Of course, in administering an estate, taxes, debts, legacies, including annuities, are paid primarily out of income, if available, then out of personal property, and lastly from realty. In administering this testator’s estate, the first year’s income went to his executors; consequently, the annuities were properly paid from the corpus of the estate. Then the Home was organized, but presumably had few occupants, so that income remained available for at least a large part of the annuities. But, if the residue set aside for the Home; subject to the annuities, etc., had proved non-income-producing, or if the executors had applied all income received to the use of the Home, the corpus of the residue would have had to be charged with the payment of the annuities. It follows that the actual payment of the appellee’s annuity from income was merely an incident, probably temporary, of the administration of the estate; it might almost be called an accident.

If material, we assume that all of the annuities were subject to the estate tax; so that to sustain the Commissioner’s construction would involve double taxation — a result “to be avoided unless required by express words” of a tax act. United States v.

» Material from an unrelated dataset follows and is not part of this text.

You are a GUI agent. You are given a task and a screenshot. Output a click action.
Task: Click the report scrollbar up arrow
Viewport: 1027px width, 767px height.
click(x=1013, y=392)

Supplee-Biddle Co., 265 U. S. 189, 194, 44 S. Ct. 546, 68 L. Ed. 970.

We agree with the Board of Tax Appeals that the cases of Irwin v. Gavit, 268 U. S. 161, 45 S. Ct. 475, 69 L. Ed. 897, and Heiner v. Beatty (C. C. A.) 17 F.(2d) 743, affirmed 276 U. S. 598, 48 S. Ct. 319, 72 L. Ed. 723, are not in point. The taxpayer in the Gavit Case was limited to receipt of part of the income from a trust fund, with remainder *165over. This was held by a majority of the Supreme Court not a gift or bequest within the meaning of the Tax Act, § 213 (b) (3). But in the instant ease we are dealing with a bequest of a sum certain, payable during the life of the legatee,, from the corpus of the estate, unless of course income be available for such payment as, pending development of needs of the Home, there was. How long such income will be thus available is entirely uncertain. It would seem anomalous to tax such annuities as income of the recipient one year and not permanently. Apparently the government made no attempt to tax them for the two years when actually paid from the corpus of the estate.

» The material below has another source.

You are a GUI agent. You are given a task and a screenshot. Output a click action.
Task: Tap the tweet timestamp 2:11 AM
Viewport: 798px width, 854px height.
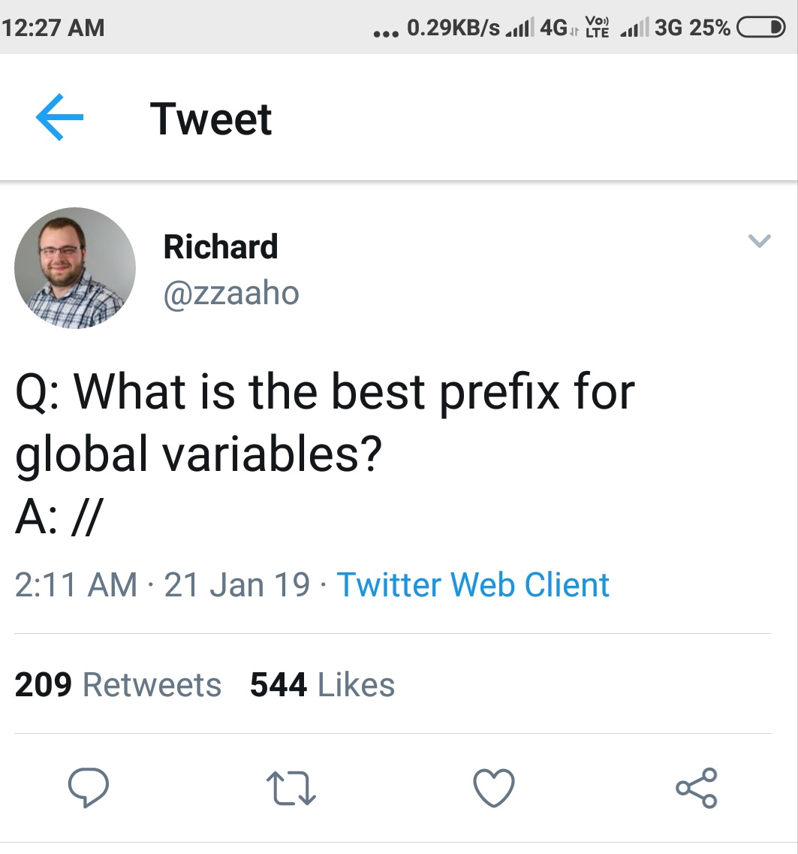[x=76, y=584]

In the Beatty Case, the testator expressly provided that there be “set apart * * * in trust * * * in separate funds, one for each annuitant, sufficient sums to produce by the clear net interest and income thereof respectively, the several annuities * * • and to pay the said several annuities from the * * * income * * * or to purchase such annuities in life insurance companies.” The Supreme Court affirmed, on the authority of Irwin v. Gavit, the decision of the Circuit Court of Appeals for the government, reversing the holding for the plaintiff in (D. C.) 10 F.(2d) 399.

The decision of the Board of Tax Appeals is affirmed.